Hi Samuel. I would try drawing a grid in perspective as a guide, and connecting the corners to make the diamond shapes you need for a chainlink fence. Erase the grid after! Might be beneficial to practice on another sheet of paper first, and draw the grid as lightly as possible. Good luck on your project!


----------



## Guido Possum (Sep 19, 2021)

Popproxxx said:


> Hello, my name is Samuel, I came across this forum & recently signed up. I was hoping some of you might be able to help me. I have an issue concerning a graphite drawing project I am doing. It deals with perspective. The math part of art, really. Which is something I never had a propensity for. So Issues sometimes occur for me in that specific fundamental. There are still a lot of things, I need to learn before I get a good grasp on that fundamental. I was hoping, that I could wrestle a few pointers from one or more of you, for my project. If some of you, would be so inclined. I would very much appreciate any insight, any of you might have for me. My project issue, has to do with the chain link fence I am trying to draw in perspective. The vanishing point is off the page. I am finding it very difficult to draw the chain links, receding into the background into infinity. I was wondering if there was some way, I could map it out with a ruler or some technique, of being able to execute what I want, to an exacting degree. As well as the right perspective for the grain silo I am drawing, in the background behind the fence. I am including a photo, so you know what I am talking about. I figured, may be one or more of you might be able to point me in the right direction. I’m hoping anyway. Thank you for reading my thread & I hope to speak with some of you, further on the subject and extremely appreciate any assistance, any one of you, might be able to lend me in my endeavor. Have a beautiful day!🙏🏻
> View attachment 66826
> 
> 
> Sent from my iPhone


Super cute bird


----------



## Mullanphy (Apr 25, 2020)

Cary Montrose hit a homerun, especially with the perspective grid they included. You can find more premade perspective grids with Google, Bing, or whatever search engine you use.
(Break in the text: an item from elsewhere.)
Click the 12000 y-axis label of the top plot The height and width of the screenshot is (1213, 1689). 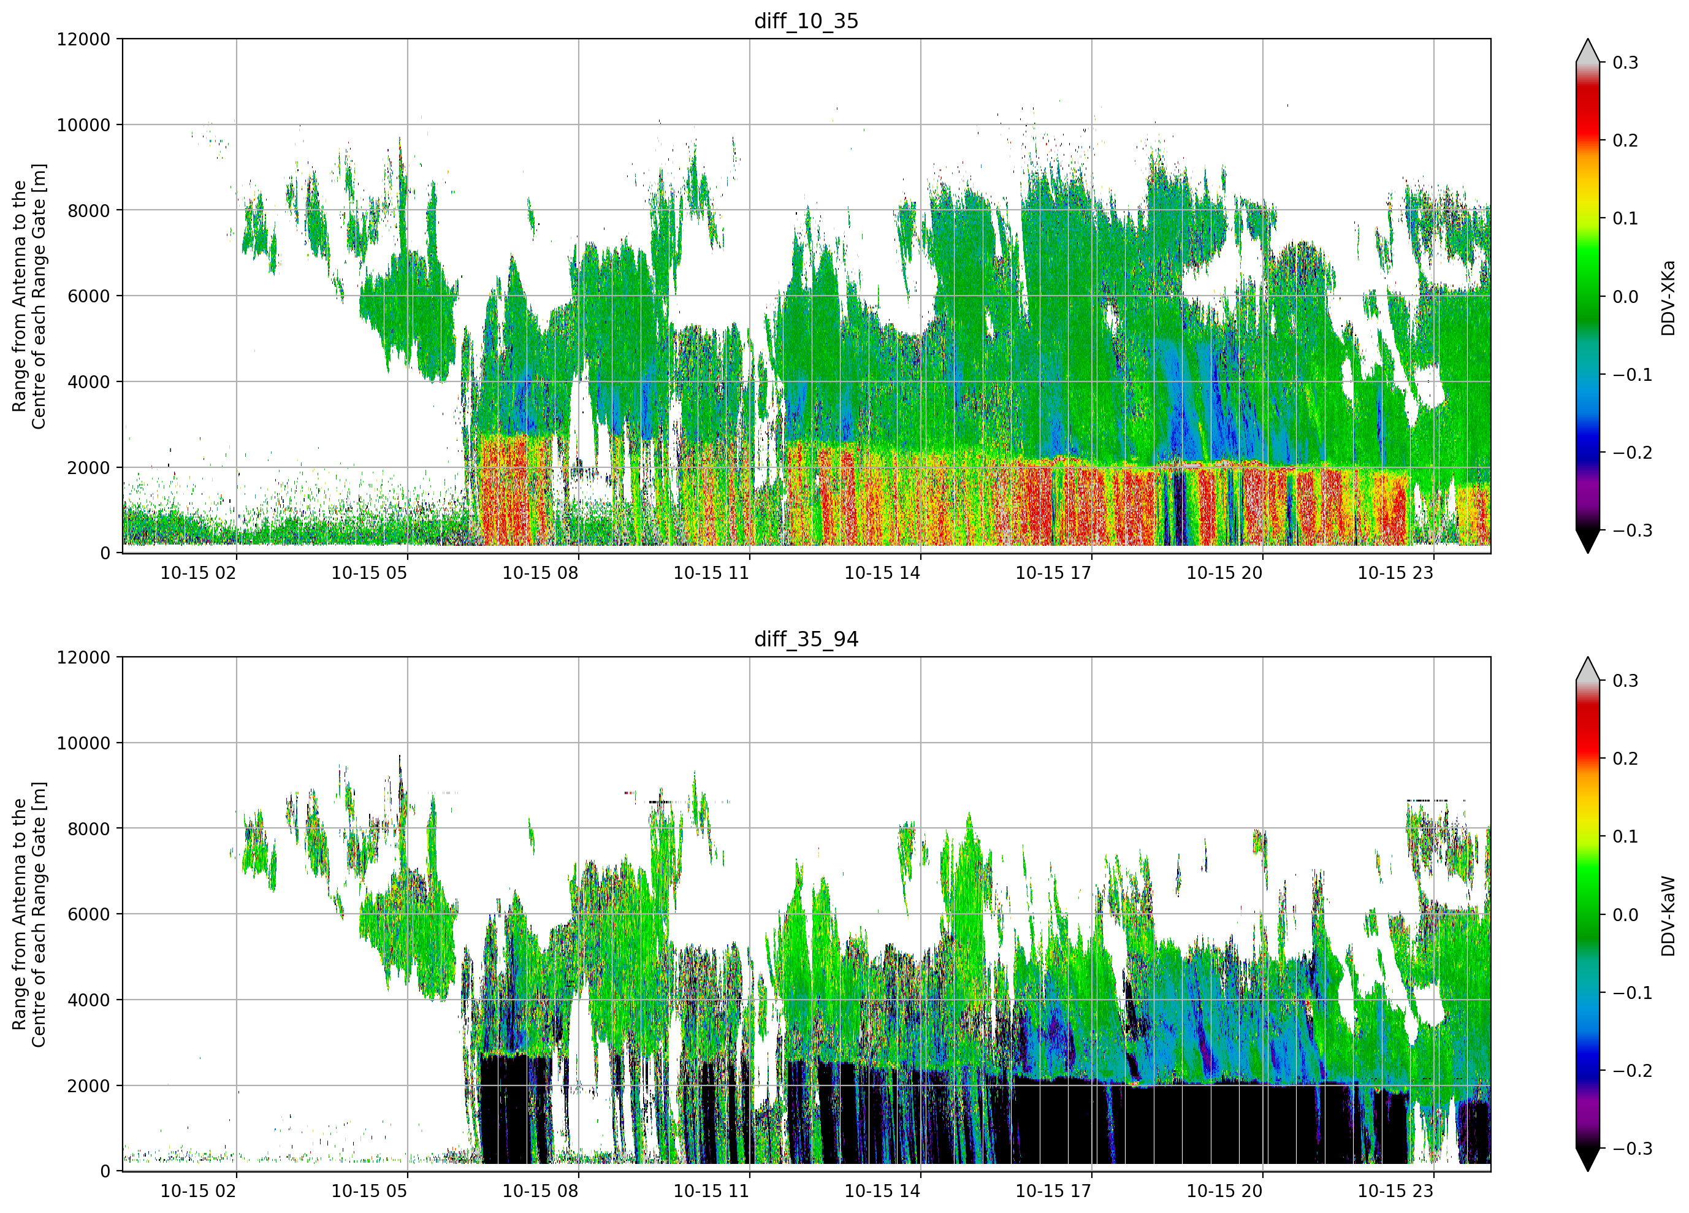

Something to remember, though, is that a vanishing point is arbitrary when the piece is started but must remain fixed for each group using it. That does not mean there cannot be more than one vanishing point, though. 

Another method of visualizing the VP is to drop the photo in imaging software such as Adobe Photoshop, CorelDraw, even Sketchup, or one of the many web based apps and draw the horizon then the VP from the necessary perspective(s).


----------



## Rafael Yáñez (Oct 20, 2021)

Your drawing is spectacular to me. Congratulations. Your creativity is immense.


----------